"""
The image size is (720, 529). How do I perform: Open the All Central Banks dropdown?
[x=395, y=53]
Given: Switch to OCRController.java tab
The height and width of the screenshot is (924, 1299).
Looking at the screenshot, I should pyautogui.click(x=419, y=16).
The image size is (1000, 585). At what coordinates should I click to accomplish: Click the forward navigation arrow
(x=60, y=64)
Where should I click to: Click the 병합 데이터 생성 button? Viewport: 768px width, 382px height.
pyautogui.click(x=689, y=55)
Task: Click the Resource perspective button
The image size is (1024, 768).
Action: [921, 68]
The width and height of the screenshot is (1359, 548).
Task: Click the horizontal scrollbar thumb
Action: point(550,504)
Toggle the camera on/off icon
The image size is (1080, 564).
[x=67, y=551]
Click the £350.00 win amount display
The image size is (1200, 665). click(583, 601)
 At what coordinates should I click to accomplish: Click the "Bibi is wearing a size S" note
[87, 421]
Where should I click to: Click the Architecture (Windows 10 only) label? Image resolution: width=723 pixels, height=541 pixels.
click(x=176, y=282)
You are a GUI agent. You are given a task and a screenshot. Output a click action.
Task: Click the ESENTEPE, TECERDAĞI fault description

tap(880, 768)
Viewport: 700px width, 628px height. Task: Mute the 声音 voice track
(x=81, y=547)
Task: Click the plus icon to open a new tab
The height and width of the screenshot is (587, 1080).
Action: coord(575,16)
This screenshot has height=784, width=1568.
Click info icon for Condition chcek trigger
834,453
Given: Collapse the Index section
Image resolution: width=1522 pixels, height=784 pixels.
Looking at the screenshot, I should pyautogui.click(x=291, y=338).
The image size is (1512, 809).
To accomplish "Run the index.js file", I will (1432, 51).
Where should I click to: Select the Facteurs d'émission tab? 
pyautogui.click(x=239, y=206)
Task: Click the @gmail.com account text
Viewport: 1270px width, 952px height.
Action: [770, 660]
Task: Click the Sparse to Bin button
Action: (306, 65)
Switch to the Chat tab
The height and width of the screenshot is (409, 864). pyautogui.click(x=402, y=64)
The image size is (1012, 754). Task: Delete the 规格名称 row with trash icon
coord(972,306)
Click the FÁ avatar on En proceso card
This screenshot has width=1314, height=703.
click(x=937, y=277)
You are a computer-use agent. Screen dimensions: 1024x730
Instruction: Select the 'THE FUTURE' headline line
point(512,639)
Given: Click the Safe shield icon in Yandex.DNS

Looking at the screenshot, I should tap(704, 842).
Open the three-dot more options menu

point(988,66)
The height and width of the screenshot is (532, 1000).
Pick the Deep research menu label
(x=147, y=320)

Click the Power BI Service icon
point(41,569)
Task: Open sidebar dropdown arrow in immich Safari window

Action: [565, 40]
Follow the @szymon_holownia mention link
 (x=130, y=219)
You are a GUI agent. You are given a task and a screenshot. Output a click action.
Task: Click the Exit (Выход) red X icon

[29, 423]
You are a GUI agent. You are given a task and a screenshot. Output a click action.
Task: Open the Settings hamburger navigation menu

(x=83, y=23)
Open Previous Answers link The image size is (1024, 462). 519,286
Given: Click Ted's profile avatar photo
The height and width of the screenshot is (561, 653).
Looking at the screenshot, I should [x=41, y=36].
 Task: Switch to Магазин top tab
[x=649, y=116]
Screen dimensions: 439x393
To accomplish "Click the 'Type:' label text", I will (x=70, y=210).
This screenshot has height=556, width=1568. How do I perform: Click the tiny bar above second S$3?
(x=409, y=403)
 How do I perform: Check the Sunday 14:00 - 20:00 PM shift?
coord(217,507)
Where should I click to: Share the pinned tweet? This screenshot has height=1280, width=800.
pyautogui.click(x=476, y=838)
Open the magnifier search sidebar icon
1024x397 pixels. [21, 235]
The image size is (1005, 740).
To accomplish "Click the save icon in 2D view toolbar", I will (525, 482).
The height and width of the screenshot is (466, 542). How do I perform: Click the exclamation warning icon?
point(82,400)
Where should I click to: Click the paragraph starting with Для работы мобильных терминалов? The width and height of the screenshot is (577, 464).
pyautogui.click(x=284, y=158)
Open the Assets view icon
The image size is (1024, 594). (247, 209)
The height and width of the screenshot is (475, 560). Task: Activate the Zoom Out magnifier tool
"""
◆ **Prompt**:
Output an identical copy of every record above.

◆ **Exercise response**:
The image size is (720, 529). How do I perform: Open the All Central Banks dropdown?
[x=395, y=53]
Given: Switch to OCRController.java tab
The height and width of the screenshot is (924, 1299).
Looking at the screenshot, I should pyautogui.click(x=419, y=16).
The image size is (1000, 585). At what coordinates should I click to accomplish: Click the forward navigation arrow
(x=60, y=64)
Where should I click to: Click the 병합 데이터 생성 button? Viewport: 768px width, 382px height.
pyautogui.click(x=689, y=55)
Task: Click the Resource perspective button
The image size is (1024, 768).
Action: [921, 68]
The width and height of the screenshot is (1359, 548).
Task: Click the horizontal scrollbar thumb
Action: point(550,504)
Toggle the camera on/off icon
The image size is (1080, 564).
[x=67, y=551]
Click the £350.00 win amount display
The image size is (1200, 665). click(583, 601)
 At what coordinates should I click to accomplish: Click the "Bibi is wearing a size S" note
[87, 421]
Where should I click to: Click the Architecture (Windows 10 only) label? Image resolution: width=723 pixels, height=541 pixels.
click(x=176, y=282)
You are a GUI agent. You are given a task and a screenshot. Output a click action.
Task: Click the ESENTEPE, TECERDAĞI fault description

tap(880, 768)
Viewport: 700px width, 628px height. Task: Mute the 声音 voice track
(x=81, y=547)
Task: Click the plus icon to open a new tab
The height and width of the screenshot is (587, 1080).
Action: coord(575,16)
This screenshot has height=784, width=1568.
Click info icon for Condition chcek trigger
834,453
Given: Collapse the Index section
Image resolution: width=1522 pixels, height=784 pixels.
Looking at the screenshot, I should pyautogui.click(x=291, y=338).
The image size is (1512, 809).
To accomplish "Run the index.js file", I will (1432, 51).
Where should I click to: Select the Facteurs d'émission tab? 
pyautogui.click(x=239, y=206)
Task: Click the @gmail.com account text
Viewport: 1270px width, 952px height.
Action: [770, 660]
Task: Click the Sparse to Bin button
Action: (306, 65)
Switch to the Chat tab
The height and width of the screenshot is (409, 864). pyautogui.click(x=402, y=64)
The image size is (1012, 754). Task: Delete the 规格名称 row with trash icon
coord(972,306)
Click the FÁ avatar on En proceso card
This screenshot has width=1314, height=703.
click(x=937, y=277)
You are a computer-use agent. Screen dimensions: 1024x730
Instruction: Select the 'THE FUTURE' headline line
point(512,639)
Given: Click the Safe shield icon in Yandex.DNS

Looking at the screenshot, I should tap(704, 842).
Open the three-dot more options menu

point(988,66)
The height and width of the screenshot is (532, 1000).
Pick the Deep research menu label
(x=147, y=320)

Click the Power BI Service icon
point(41,569)
Task: Open sidebar dropdown arrow in immich Safari window

Action: [565, 40]
Follow the @szymon_holownia mention link
 (x=130, y=219)
You are a GUI agent. You are given a task and a screenshot. Output a click action.
Task: Click the Exit (Выход) red X icon

[29, 423]
You are a GUI agent. You are given a task and a screenshot. Output a click action.
Task: Open the Settings hamburger navigation menu

(x=83, y=23)
Open Previous Answers link The image size is (1024, 462). 519,286
Given: Click Ted's profile avatar photo
The height and width of the screenshot is (561, 653).
Looking at the screenshot, I should [x=41, y=36].
 Task: Switch to Магазин top tab
[x=649, y=116]
Screen dimensions: 439x393
To accomplish "Click the 'Type:' label text", I will (x=70, y=210).
This screenshot has height=556, width=1568. How do I perform: Click the tiny bar above second S$3?
(x=409, y=403)
 How do I perform: Check the Sunday 14:00 - 20:00 PM shift?
coord(217,507)
Where should I click to: Share the pinned tweet? This screenshot has height=1280, width=800.
pyautogui.click(x=476, y=838)
Open the magnifier search sidebar icon
1024x397 pixels. [21, 235]
The image size is (1005, 740).
To accomplish "Click the save icon in 2D view toolbar", I will (525, 482).
The height and width of the screenshot is (466, 542). How do I perform: Click the exclamation warning icon?
point(82,400)
Where should I click to: Click the paragraph starting with Для работы мобильных терминалов? The width and height of the screenshot is (577, 464).
pyautogui.click(x=284, y=158)
Open the Assets view icon
The image size is (1024, 594). (247, 209)
The height and width of the screenshot is (475, 560). Task: Activate the Zoom Out magnifier tool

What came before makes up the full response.